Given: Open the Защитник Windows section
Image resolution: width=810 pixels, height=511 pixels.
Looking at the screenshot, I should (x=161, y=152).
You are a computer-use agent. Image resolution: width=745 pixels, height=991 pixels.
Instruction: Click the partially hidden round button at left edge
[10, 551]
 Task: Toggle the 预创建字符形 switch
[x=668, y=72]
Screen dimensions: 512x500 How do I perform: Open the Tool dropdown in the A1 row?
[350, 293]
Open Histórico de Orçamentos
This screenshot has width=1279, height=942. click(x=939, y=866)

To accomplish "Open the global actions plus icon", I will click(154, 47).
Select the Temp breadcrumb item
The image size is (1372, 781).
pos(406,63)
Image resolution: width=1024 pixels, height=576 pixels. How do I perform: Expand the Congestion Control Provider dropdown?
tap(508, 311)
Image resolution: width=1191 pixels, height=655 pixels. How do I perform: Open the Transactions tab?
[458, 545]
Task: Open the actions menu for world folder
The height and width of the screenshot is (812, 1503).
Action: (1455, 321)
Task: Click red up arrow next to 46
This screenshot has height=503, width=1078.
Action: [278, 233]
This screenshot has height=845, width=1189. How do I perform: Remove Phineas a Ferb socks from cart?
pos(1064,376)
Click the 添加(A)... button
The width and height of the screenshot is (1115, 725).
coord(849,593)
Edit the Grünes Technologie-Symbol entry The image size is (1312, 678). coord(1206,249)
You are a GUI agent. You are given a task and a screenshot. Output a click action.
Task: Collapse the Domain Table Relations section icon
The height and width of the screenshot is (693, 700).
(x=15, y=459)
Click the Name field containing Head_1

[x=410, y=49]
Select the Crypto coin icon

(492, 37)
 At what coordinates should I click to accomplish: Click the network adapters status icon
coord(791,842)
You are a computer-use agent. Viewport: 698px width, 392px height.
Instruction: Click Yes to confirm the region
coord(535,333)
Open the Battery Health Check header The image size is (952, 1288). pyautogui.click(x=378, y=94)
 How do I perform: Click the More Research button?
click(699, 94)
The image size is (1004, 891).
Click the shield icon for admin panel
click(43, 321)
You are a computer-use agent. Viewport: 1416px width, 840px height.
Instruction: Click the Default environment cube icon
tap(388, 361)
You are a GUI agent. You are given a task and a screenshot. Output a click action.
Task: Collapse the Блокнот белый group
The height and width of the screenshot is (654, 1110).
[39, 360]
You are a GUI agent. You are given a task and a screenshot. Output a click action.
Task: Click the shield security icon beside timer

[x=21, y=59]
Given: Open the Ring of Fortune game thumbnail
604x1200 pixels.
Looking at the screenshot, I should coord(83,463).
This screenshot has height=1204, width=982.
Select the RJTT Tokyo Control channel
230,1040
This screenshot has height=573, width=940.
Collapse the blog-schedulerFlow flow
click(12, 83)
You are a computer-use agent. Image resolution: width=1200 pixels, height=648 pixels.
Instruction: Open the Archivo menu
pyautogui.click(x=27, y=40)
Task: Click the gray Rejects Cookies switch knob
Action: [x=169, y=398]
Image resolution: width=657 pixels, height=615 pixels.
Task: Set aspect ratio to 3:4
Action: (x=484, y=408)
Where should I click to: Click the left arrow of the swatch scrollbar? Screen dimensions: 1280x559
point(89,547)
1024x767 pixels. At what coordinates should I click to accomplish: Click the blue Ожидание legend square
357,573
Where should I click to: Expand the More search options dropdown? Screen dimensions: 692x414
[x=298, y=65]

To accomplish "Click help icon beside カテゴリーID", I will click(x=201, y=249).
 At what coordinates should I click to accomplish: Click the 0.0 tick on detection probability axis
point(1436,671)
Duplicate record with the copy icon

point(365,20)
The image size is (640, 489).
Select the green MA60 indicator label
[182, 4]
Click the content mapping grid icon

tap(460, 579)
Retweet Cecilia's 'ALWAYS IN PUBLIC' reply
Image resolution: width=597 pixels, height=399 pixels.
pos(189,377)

* * * * *

■ **Directions for this task**: Could you reproduce all of the entries above exactly?

■ **Reply to the task**:
Given: Open the Защитник Windows section
Image resolution: width=810 pixels, height=511 pixels.
Looking at the screenshot, I should (x=161, y=152).
You are a computer-use agent. Image resolution: width=745 pixels, height=991 pixels.
Instruction: Click the partially hidden round button at left edge
[10, 551]
 Task: Toggle the 预创建字符形 switch
[x=668, y=72]
Screen dimensions: 512x500 How do I perform: Open the Tool dropdown in the A1 row?
[350, 293]
Open Histórico de Orçamentos
This screenshot has width=1279, height=942. click(x=939, y=866)

To accomplish "Open the global actions plus icon", I will click(154, 47).
Select the Temp breadcrumb item
The image size is (1372, 781).
pos(406,63)
Image resolution: width=1024 pixels, height=576 pixels. How do I perform: Expand the Congestion Control Provider dropdown?
tap(508, 311)
Image resolution: width=1191 pixels, height=655 pixels. How do I perform: Open the Transactions tab?
[458, 545]
Task: Open the actions menu for world folder
The height and width of the screenshot is (812, 1503).
Action: (1455, 321)
Task: Click red up arrow next to 46
This screenshot has height=503, width=1078.
Action: [278, 233]
This screenshot has height=845, width=1189. How do I perform: Remove Phineas a Ferb socks from cart?
pos(1064,376)
Click the 添加(A)... button
The width and height of the screenshot is (1115, 725).
coord(849,593)
Edit the Grünes Technologie-Symbol entry The image size is (1312, 678). coord(1206,249)
You are a GUI agent. You are given a task and a screenshot. Output a click action.
Task: Collapse the Domain Table Relations section icon
The height and width of the screenshot is (693, 700).
(x=15, y=459)
Click the Name field containing Head_1

[x=410, y=49]
Select the Crypto coin icon

(492, 37)
 At what coordinates should I click to accomplish: Click the network adapters status icon
coord(791,842)
You are a computer-use agent. Viewport: 698px width, 392px height.
Instruction: Click Yes to confirm the region
coord(535,333)
Open the Battery Health Check header The image size is (952, 1288). pyautogui.click(x=378, y=94)
 How do I perform: Click the More Research button?
click(699, 94)
The image size is (1004, 891).
Click the shield icon for admin panel
click(43, 321)
You are a computer-use agent. Viewport: 1416px width, 840px height.
Instruction: Click the Default environment cube icon
tap(388, 361)
You are a GUI agent. You are given a task and a screenshot. Output a click action.
Task: Collapse the Блокнот белый group
The height and width of the screenshot is (654, 1110).
[39, 360]
You are a GUI agent. You are given a task and a screenshot. Output a click action.
Task: Click the shield security icon beside timer

[x=21, y=59]
Given: Open the Ring of Fortune game thumbnail
604x1200 pixels.
Looking at the screenshot, I should coord(83,463).
This screenshot has height=1204, width=982.
Select the RJTT Tokyo Control channel
230,1040
This screenshot has height=573, width=940.
Collapse the blog-schedulerFlow flow
click(12, 83)
You are a computer-use agent. Image resolution: width=1200 pixels, height=648 pixels.
Instruction: Open the Archivo menu
pyautogui.click(x=27, y=40)
Task: Click the gray Rejects Cookies switch knob
Action: [x=169, y=398]
Image resolution: width=657 pixels, height=615 pixels.
Task: Set aspect ratio to 3:4
Action: (x=484, y=408)
Where should I click to: Click the left arrow of the swatch scrollbar? Screen dimensions: 1280x559
point(89,547)
1024x767 pixels. At what coordinates should I click to accomplish: Click the blue Ожидание legend square
357,573
Where should I click to: Expand the More search options dropdown? Screen dimensions: 692x414
[x=298, y=65]

To accomplish "Click help icon beside カテゴリーID", I will click(x=201, y=249).
 At what coordinates should I click to accomplish: Click the 0.0 tick on detection probability axis
point(1436,671)
Duplicate record with the copy icon

point(365,20)
The image size is (640, 489).
Select the green MA60 indicator label
[182, 4]
Click the content mapping grid icon

tap(460, 579)
Retweet Cecilia's 'ALWAYS IN PUBLIC' reply
Image resolution: width=597 pixels, height=399 pixels.
pos(189,377)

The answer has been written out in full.